Rebecca blames Don for giving Lane ambition.  She never believed in him. She does not realize that they set him free.  It was only Lane’s tragic error that led to his demise.

Marie has given up hope, and lives in despair. (“… the specific nature of despair is precisely this: it is unaware of being despair.” – Kierkegaard)  She rejects Roger’s offer to find self-awareness together. (They are, in many ways, kindred spirits, but Roger is imbued with American optimism, and Marie with French cynicism.)   Instead, she focuses on her hatred of her husband.  She does not want her daughter to realize her dream, because it is her husband’s dream too. She says Megan is a ballerina, a bitch, a woman without artistic talent.  Ironically, though Marie revels in the fact that Megan has married a man who represents everything Emile detests, Don’s love for Megan, his belief in her,  and the means he has at his disposal may enable Megan to achieve her dreams.

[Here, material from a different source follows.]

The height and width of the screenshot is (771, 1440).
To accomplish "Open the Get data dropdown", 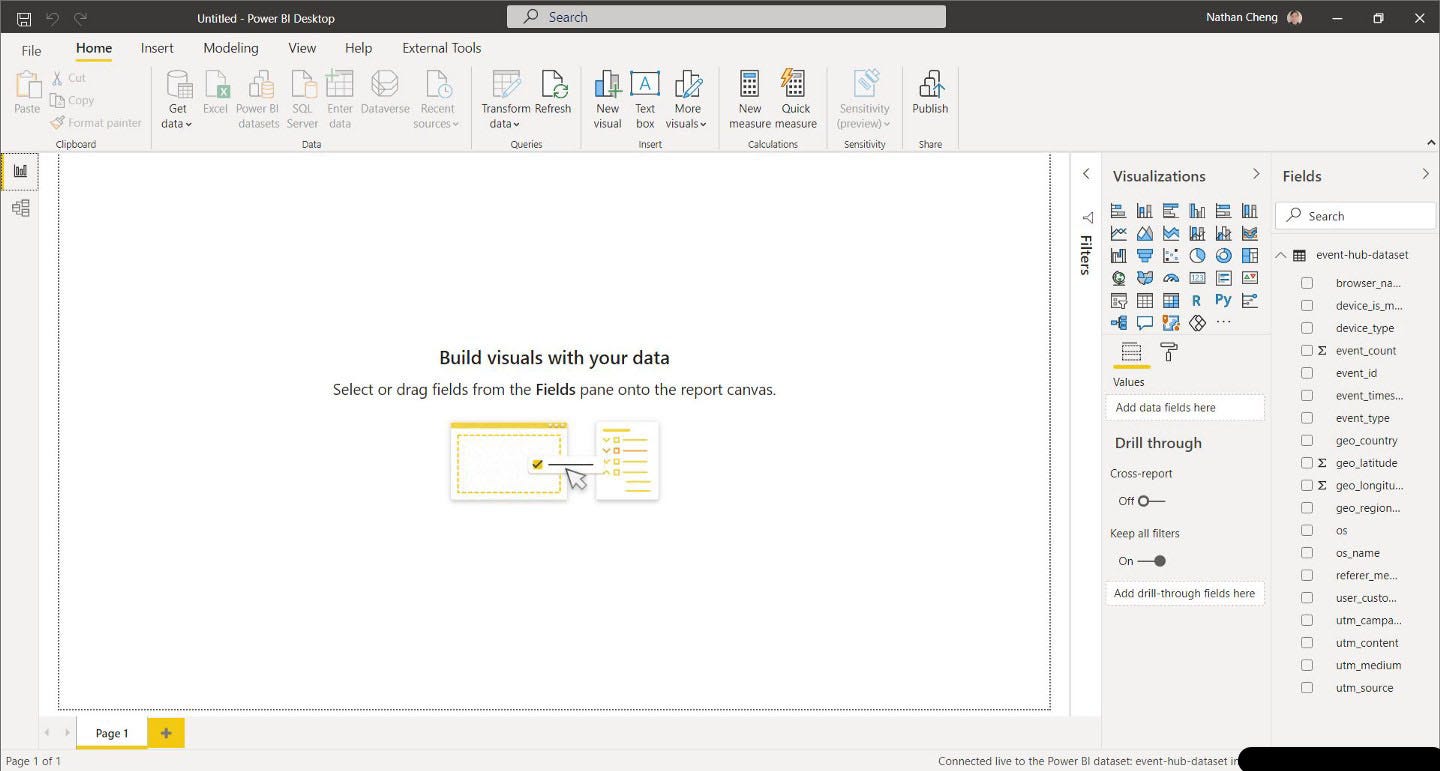I will (178, 116).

The dream is for you, so pay the price,

Make one dream come true, you only live twice.

So, maybe things aren’t so bad.  Will Don’s tooth extraction dispel Adam’s ghost, his original sin?  Will Roger find self-awareness through LSD?   Will Lane live on through Joan? Is Pete’s bumbling chivalry a sign that he is growing up?  Will they all “get by with a little help from their friends”?   Tune in next year for the answers to these questions and more.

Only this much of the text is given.